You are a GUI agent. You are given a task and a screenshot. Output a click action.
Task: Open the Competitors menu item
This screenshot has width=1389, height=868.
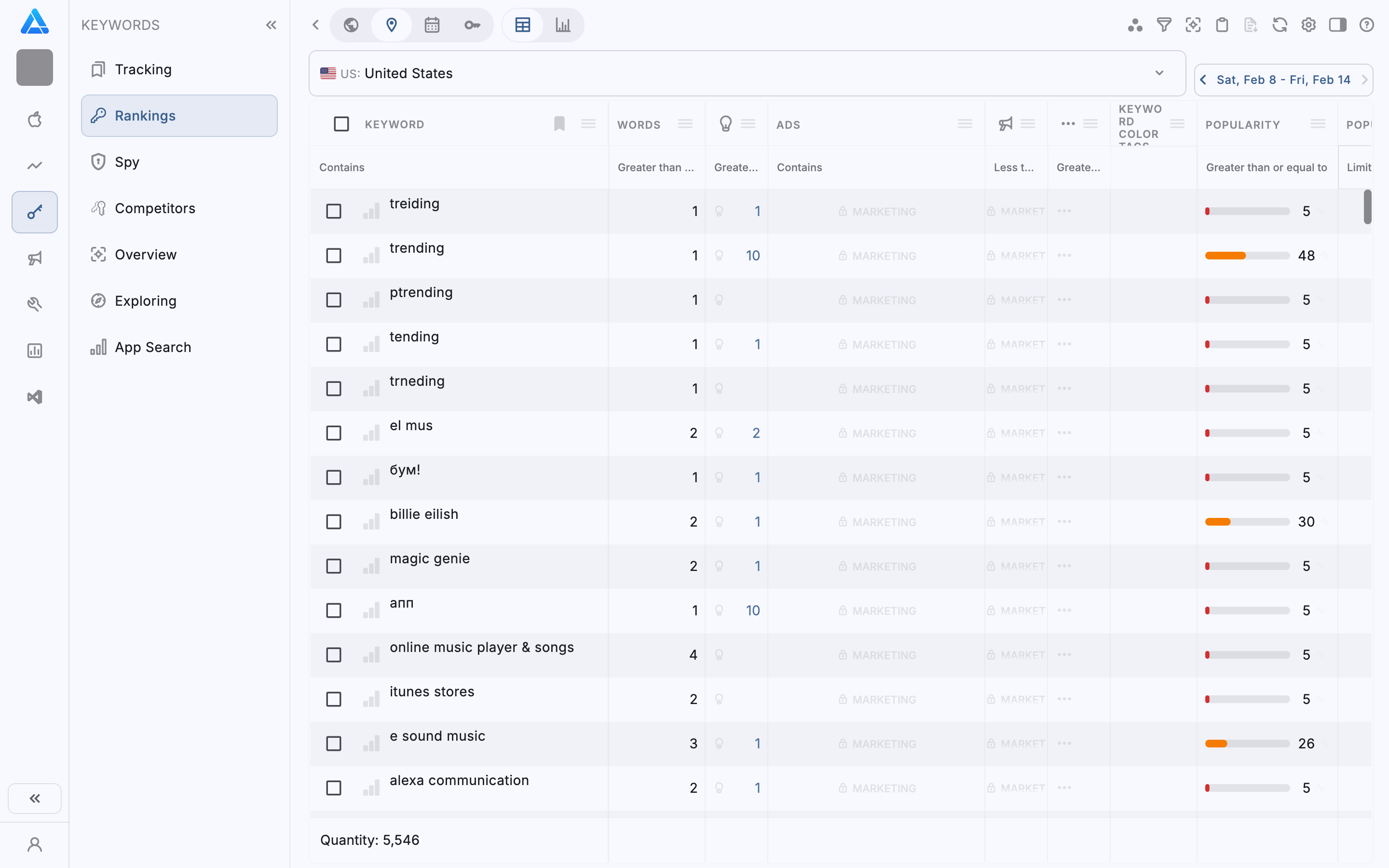coord(155,208)
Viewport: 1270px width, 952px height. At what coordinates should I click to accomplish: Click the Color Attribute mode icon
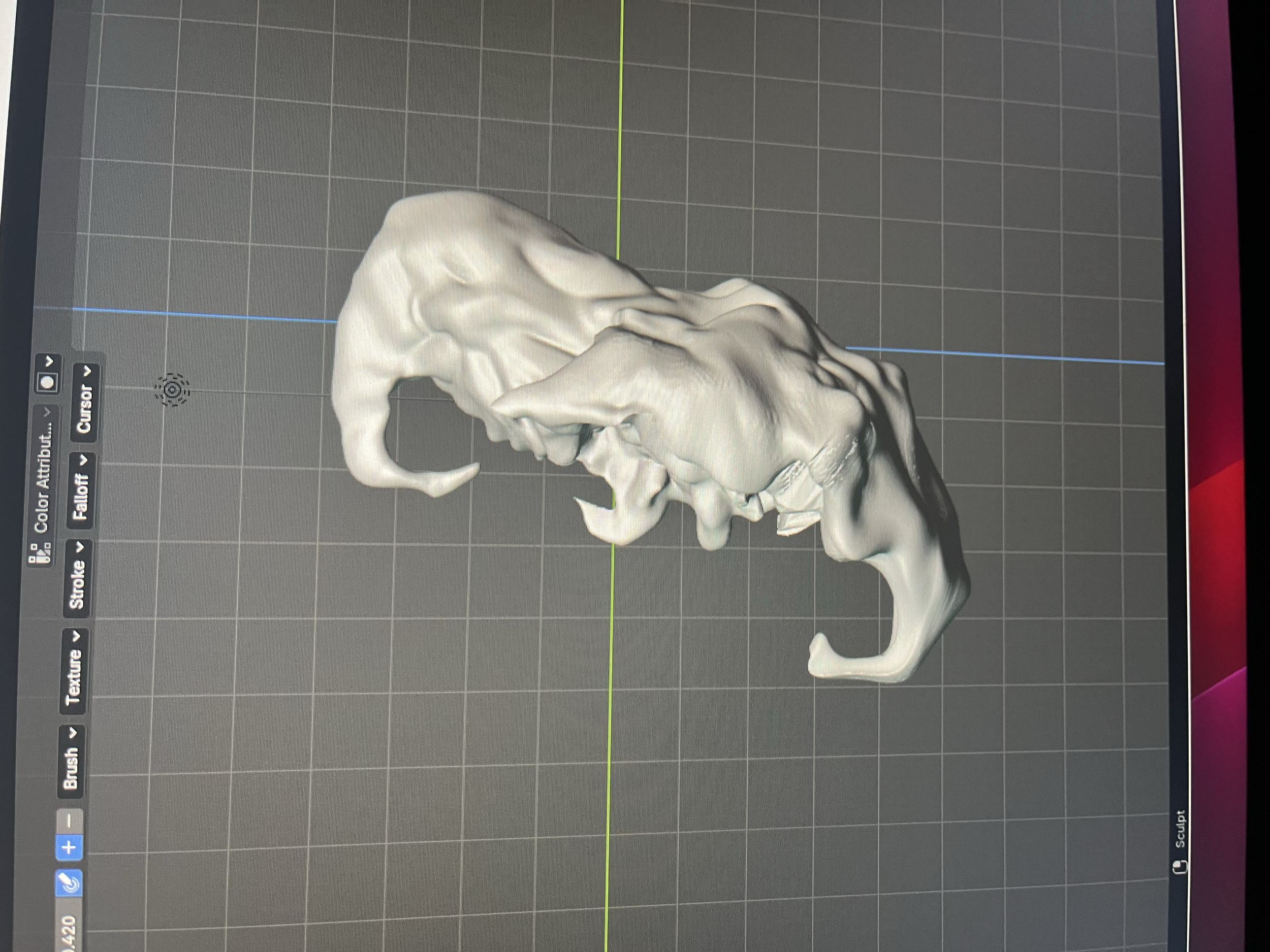[x=40, y=552]
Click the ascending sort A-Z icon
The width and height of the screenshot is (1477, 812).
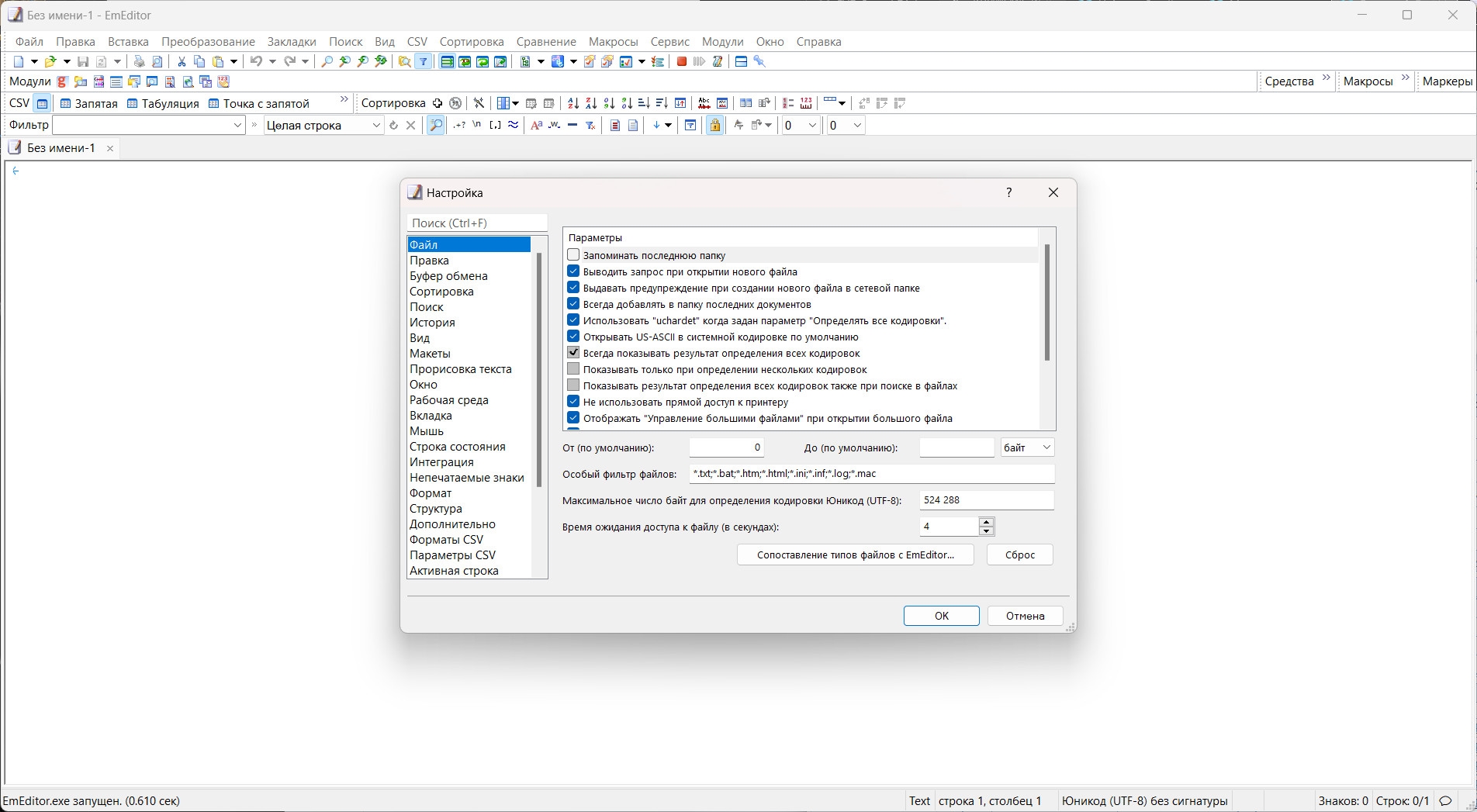coord(572,102)
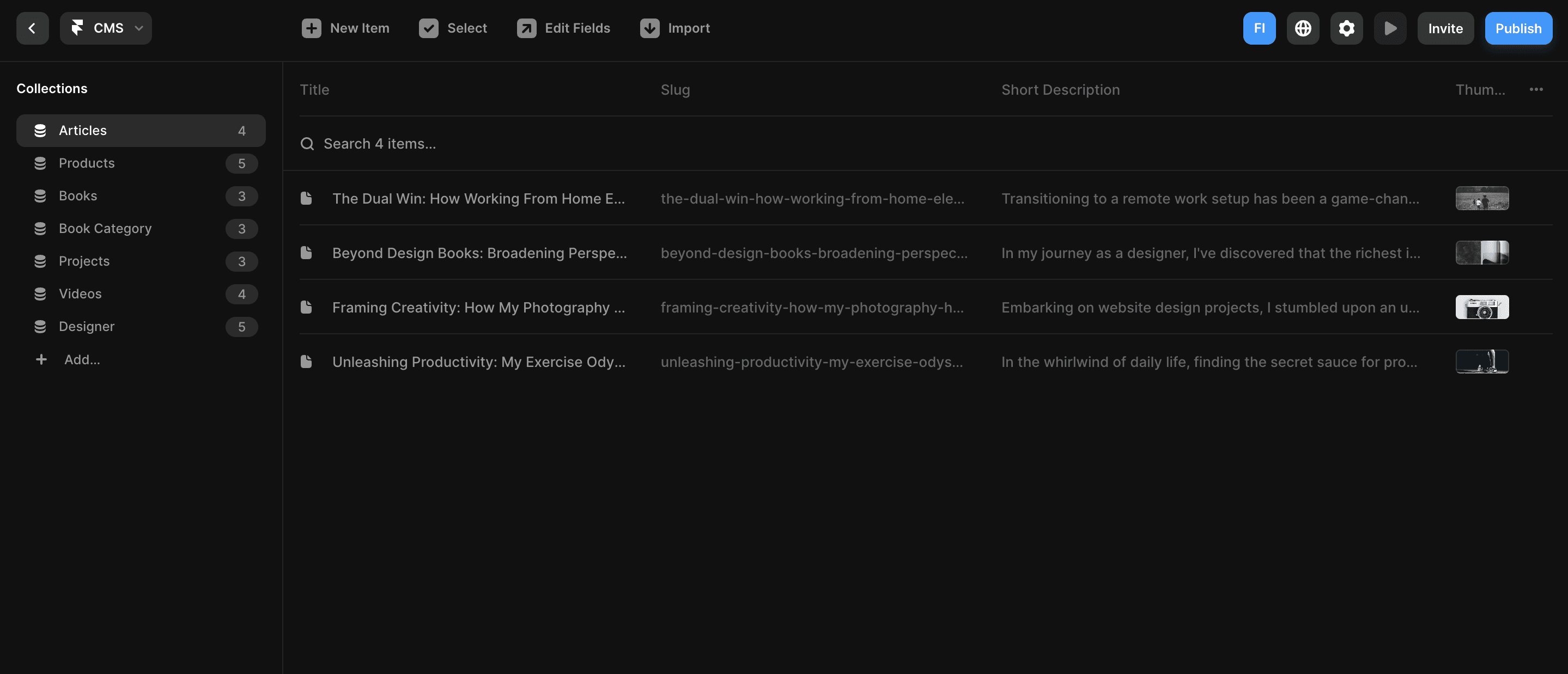Image resolution: width=1568 pixels, height=674 pixels.
Task: Click the search items field
Action: point(379,144)
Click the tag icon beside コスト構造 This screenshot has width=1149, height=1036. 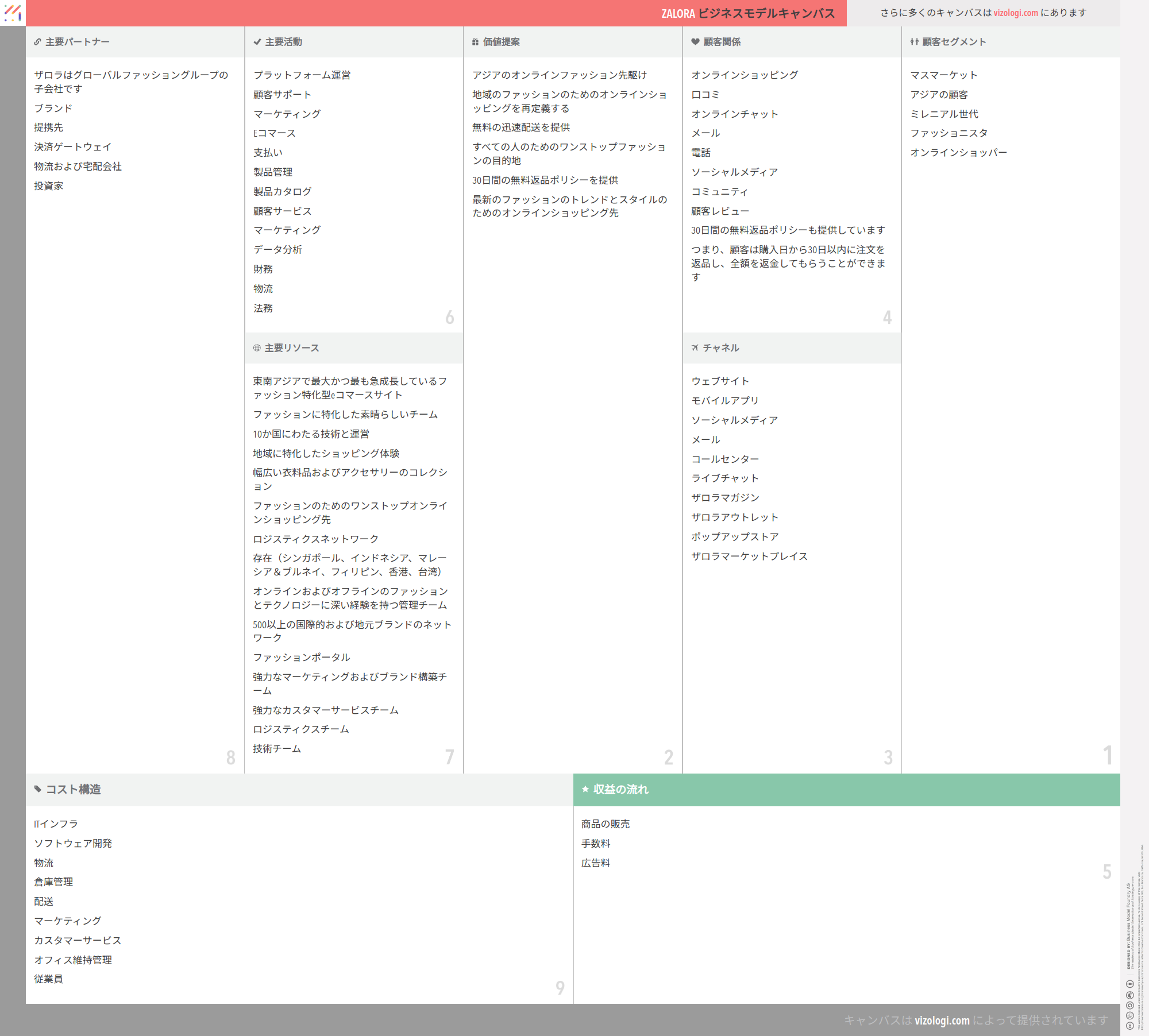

# [About this exercise]
Repeat verbatim all the material, but not the pictures.

# [Result]
You are a GUI agent. You are given a task and a screenshot. Output a click action.
Task: Open the Competitors menu item
This screenshot has width=1389, height=868.
coord(155,208)
Viewport: 1270px width, 952px height. At what coordinates should I click to accomplish: Click the Color Attribute mode icon
[x=40, y=552]
Click the ascending sort A-Z icon
The width and height of the screenshot is (1477, 812).
coord(572,102)
Image resolution: width=1568 pixels, height=674 pixels.
Task: Click the search items field
Action: point(379,144)
Click the tag icon beside コスト構造 This screenshot has width=1149, height=1036. 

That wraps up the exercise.